Excerpt to read:
+---+
Digital Discourse

Digital Discourse

Carmel L. Vaisman

4 credits

2018-9 Fall Semester

Sunday & Thursday 2pm

Carmell@post.tau.ac.il

Office Hours: by appointment

 

Short description:

Are digital communication technologies making the world a better place or hindering human sociality? Are we shaping technology or is it shaping us? The course introduces the theoretical frameworks of technological determinism on its utopian and dystopian discourses, versus social constructivism of technology, as interpretive lens for some of the key discourses concerning the digital culture we produce and inhabit. We shall engage contemporary discourses such as: language change between orality, literacy, and iconicity; digital identities between performance and self-branding; cooperation and wisdom of crowds versus incivility and mob mentality in networked publics; private/public boundaries collapse and surveillance culture; participatory culture and peer production versus the exploitation of our immaterial labor; human agency versus algorithmic-mediation etc. Ultimately, students will be able to better asses on a case by case basis, what is the meaning of the "new" in "new media".

 

Assessment:

The course is "gamified", thus the students choose a group of peers with which they work in class the entire semester and compete against other groups to earn the respective grade components.
+---+
Listing:
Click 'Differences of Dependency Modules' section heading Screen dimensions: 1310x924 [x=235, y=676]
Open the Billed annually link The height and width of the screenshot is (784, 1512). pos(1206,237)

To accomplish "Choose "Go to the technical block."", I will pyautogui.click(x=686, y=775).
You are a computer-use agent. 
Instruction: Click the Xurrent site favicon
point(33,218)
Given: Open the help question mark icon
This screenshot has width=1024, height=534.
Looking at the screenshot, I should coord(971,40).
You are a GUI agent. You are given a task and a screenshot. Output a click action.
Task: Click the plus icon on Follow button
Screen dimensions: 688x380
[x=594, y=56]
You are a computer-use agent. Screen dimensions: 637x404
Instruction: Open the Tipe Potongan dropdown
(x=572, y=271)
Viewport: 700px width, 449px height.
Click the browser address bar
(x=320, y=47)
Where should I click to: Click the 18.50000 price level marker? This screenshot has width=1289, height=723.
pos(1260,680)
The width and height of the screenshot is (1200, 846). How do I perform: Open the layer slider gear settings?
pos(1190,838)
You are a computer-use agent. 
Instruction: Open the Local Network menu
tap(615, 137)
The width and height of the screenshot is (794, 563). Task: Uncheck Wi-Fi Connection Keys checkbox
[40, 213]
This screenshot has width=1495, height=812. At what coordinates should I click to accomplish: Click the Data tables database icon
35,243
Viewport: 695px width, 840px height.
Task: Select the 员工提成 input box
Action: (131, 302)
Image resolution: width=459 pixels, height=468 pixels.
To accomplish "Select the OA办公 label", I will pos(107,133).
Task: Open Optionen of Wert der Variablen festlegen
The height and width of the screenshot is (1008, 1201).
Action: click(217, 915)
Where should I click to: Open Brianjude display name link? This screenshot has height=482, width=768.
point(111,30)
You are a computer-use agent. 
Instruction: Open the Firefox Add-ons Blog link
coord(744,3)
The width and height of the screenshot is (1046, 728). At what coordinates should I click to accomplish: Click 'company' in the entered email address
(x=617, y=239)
+---+
Things to do:
a) How many credits is the digital discourse course worth?
b) Go to the rows, start at the line that has "The width and height of the screenshot is (1046, 728).", and continue through the last row. Write those lines out again with "email address" changed to "username" and nothing else altered.

Responses:
a) 4 credits

b)
The width and height of the screenshot is (1046, 728). At what coordinates should I click to accomplish: Click 'company' in the entered username
(x=617, y=239)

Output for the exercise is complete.